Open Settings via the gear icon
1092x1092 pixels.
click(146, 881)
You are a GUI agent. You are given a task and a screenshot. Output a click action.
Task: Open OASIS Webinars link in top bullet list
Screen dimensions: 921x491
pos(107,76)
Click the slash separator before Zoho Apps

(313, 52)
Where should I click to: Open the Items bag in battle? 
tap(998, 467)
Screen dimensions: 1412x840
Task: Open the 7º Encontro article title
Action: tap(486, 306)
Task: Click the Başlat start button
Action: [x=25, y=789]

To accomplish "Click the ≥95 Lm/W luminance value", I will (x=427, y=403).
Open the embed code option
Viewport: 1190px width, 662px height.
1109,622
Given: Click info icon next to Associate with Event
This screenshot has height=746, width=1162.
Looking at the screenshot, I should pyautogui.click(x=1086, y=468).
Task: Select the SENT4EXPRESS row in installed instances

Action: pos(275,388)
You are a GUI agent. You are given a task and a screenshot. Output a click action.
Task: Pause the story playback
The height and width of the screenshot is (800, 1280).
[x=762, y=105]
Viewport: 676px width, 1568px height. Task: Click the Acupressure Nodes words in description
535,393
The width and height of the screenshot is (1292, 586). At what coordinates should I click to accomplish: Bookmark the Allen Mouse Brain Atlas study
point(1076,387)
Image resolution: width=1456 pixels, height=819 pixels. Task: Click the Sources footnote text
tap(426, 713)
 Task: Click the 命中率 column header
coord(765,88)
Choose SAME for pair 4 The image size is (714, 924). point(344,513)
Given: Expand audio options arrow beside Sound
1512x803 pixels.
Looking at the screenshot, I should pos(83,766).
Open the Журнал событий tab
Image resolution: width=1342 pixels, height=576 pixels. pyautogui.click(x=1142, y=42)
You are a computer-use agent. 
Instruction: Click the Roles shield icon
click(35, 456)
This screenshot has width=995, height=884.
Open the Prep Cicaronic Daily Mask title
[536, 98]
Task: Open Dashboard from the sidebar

#### What is required:
From the material above, set down exactly the lines starting at the one with "The height and" and ending at the one with "Choose SAME for", end lines included.

#### Solved exercise:
The height and width of the screenshot is (800, 1280).
[x=762, y=105]
Viewport: 676px width, 1568px height. Task: Click the Acupressure Nodes words in description
535,393
The width and height of the screenshot is (1292, 586). At what coordinates should I click to accomplish: Bookmark the Allen Mouse Brain Atlas study
point(1076,387)
Image resolution: width=1456 pixels, height=819 pixels. Task: Click the Sources footnote text
tap(426, 713)
 Task: Click the 命中率 column header
coord(765,88)
Choose SAME for pair 4 The image size is (714, 924). point(344,513)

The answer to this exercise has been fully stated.